The Civic Museum of Archaeology and Sacred Art is housed within the beautiful Palazzo Corboli, which formerly was known as Fattoria Bargagli. The ancient building with its richly decorated walls is of great historic importance, and stands as a rare example of a Medieval palatium. It was constructed by Siena’s Bandinelli family, who were merchants and owners of mills and other buildings, during the second decade of the 13th century when the Republic of Siena extended its rule over the territory of Asciano.
Despite significant structural changes over the course of the centuries, the palazzo still conserves several original portions such as the Sala di Aristotele (the Aristotle Room) and the Sala delle Stagioni(the Room of the Seasons) which boasts two allegorical fresco cycles from the 1300s, attributed to Cristoforo di Bindoccio and Meo di Pero.
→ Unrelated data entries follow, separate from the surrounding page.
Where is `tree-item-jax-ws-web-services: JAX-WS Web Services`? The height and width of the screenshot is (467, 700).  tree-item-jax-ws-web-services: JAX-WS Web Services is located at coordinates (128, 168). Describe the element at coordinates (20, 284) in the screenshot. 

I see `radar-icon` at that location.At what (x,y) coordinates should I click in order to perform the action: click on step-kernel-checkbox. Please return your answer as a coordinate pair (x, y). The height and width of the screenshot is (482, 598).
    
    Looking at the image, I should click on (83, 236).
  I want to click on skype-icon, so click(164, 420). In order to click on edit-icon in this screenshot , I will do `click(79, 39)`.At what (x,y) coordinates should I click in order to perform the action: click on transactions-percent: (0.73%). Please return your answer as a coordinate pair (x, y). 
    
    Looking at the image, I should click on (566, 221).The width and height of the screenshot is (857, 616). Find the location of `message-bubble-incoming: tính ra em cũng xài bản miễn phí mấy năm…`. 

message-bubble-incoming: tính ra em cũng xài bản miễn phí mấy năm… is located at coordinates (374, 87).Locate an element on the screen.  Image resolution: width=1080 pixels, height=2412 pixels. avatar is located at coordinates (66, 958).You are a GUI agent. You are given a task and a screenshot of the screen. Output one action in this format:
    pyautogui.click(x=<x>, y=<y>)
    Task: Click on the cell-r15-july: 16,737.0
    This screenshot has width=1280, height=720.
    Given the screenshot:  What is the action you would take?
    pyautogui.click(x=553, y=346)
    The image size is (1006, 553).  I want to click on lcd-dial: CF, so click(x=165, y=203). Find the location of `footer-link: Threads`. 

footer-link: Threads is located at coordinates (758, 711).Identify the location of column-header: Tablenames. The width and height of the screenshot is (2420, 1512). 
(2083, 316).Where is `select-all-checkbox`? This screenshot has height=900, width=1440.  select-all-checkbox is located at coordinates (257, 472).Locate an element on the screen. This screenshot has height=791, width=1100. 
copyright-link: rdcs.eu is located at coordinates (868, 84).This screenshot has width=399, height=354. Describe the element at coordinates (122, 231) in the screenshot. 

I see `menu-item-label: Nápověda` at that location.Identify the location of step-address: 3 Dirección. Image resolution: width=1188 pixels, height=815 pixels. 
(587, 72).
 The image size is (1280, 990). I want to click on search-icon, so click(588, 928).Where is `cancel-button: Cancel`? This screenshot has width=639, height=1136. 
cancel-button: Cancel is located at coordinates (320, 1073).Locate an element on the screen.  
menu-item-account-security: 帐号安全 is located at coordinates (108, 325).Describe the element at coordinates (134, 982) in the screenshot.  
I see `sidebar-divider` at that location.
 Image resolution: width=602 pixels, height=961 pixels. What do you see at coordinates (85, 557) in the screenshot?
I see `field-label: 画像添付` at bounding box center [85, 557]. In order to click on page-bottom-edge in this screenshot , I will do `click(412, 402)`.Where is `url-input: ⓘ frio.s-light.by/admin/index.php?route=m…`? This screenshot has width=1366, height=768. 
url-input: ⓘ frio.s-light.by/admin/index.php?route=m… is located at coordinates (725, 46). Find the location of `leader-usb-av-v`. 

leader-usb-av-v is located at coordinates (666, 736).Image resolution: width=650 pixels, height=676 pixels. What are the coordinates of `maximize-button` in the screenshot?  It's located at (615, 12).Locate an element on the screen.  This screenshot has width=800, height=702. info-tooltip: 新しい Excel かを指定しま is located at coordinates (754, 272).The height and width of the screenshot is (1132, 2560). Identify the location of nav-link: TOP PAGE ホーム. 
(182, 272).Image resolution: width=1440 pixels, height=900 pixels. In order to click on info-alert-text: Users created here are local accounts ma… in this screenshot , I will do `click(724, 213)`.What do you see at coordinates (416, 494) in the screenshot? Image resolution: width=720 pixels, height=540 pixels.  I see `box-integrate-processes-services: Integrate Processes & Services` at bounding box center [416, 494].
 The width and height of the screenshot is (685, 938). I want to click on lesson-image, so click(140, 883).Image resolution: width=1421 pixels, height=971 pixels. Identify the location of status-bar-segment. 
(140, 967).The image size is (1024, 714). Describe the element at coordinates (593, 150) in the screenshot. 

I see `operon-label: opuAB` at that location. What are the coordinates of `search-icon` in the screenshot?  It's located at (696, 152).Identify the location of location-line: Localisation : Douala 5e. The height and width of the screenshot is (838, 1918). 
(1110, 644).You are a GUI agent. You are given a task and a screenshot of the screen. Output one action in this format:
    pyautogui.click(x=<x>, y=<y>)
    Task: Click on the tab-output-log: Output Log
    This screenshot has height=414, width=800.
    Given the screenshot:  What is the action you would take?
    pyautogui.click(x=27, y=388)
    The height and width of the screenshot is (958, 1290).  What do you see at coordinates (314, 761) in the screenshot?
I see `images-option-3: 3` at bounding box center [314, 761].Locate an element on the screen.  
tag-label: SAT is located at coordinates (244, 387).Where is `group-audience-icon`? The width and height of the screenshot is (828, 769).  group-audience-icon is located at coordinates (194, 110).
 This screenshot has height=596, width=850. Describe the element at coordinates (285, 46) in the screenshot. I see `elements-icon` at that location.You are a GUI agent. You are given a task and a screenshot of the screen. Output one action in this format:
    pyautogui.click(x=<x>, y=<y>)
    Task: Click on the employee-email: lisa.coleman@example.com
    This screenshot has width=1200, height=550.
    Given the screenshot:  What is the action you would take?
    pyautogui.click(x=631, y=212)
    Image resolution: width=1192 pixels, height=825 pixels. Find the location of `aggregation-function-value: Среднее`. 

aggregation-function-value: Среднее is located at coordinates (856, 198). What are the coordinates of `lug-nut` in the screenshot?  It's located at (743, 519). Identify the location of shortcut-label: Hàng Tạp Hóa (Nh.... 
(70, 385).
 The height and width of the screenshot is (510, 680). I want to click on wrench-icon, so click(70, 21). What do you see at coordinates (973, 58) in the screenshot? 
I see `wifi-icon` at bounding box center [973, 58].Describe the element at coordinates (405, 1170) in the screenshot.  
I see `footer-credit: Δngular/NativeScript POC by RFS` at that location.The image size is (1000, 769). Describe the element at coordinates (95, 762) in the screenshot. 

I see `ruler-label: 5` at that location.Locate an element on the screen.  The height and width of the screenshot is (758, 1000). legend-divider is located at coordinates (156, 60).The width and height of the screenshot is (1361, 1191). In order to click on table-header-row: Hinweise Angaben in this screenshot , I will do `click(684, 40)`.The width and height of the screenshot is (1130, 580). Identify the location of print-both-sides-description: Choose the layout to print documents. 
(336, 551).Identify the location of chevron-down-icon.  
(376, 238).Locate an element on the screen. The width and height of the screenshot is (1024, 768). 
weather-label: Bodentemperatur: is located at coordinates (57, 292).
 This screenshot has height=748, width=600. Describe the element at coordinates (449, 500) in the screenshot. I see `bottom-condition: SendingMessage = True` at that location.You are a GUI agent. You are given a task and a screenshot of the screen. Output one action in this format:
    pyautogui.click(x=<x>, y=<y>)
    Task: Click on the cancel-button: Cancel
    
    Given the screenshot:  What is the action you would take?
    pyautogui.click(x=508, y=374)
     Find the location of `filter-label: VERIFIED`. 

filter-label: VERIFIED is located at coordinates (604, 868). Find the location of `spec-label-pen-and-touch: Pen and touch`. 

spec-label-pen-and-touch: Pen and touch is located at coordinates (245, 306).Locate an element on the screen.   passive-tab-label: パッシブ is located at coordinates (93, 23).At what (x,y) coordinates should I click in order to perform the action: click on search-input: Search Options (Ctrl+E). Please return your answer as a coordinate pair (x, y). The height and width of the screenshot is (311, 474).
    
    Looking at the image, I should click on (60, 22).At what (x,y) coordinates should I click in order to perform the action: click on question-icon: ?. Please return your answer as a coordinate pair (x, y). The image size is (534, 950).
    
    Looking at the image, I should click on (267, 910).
The frescoes contain ethical and political messages intended for the people who frequented these rooms.
The Sacred Art section leads visitors through paintings by the greatest Sienese artists from the 13th to the 17th century. On view are the Nascita della Vergine (Nativity of the Virgin) by the Maestro dell’Osservanza and other works by Ambrogio Lorenzetti, Taddeo di Bartolo, Matteo di Giovanni, Rutilio Manetti, Bernardino Mei and Francesco Nasini, as well as several sculptures in wood including exceptional pieces by Francesco di Valdambrino and Giovanni Pisano.
Here, Sienese artists—in “the province” one century later—celebrate the tradition of the city’s master painters from the 1300s, demonstrating a trend of commissions by the newly emerging agrarian aristocracy. Also worthy of attention is the museum’s collection of goldwork and liturgical furnishings.
A remarkable exhibition brings together Medieval and modern ceramics, including priceless finds of archaic majolica recently dug up from a pit in which objects were discarded during the Middle Ages. An outstanding piece is a jug in archaic majolica, so finely decorated as to be truly one-of-a-kind.
The Archaeological Section houses Etrusco-Roman artifacts from the Upper Ombrone Valley. On display are pieces from the rich excavations at the Etruscan necropolises at Poggio Pinci and the Molinello Tumulus (Asciano), and from the princely tomb in the Poggione Necropolis (Castelnuovo Berardenga), including the extremely rare Etruscan cart.
These archaeological finds illustrate the artistry and wealth of the Etruscan population that inhabited this region from the 7th century B.C. to the Roman Era. Ancient Roman discoveries are shown here, too, in pieces unearthed at the Campo Muri thermal bath compound (Rapolano Terme).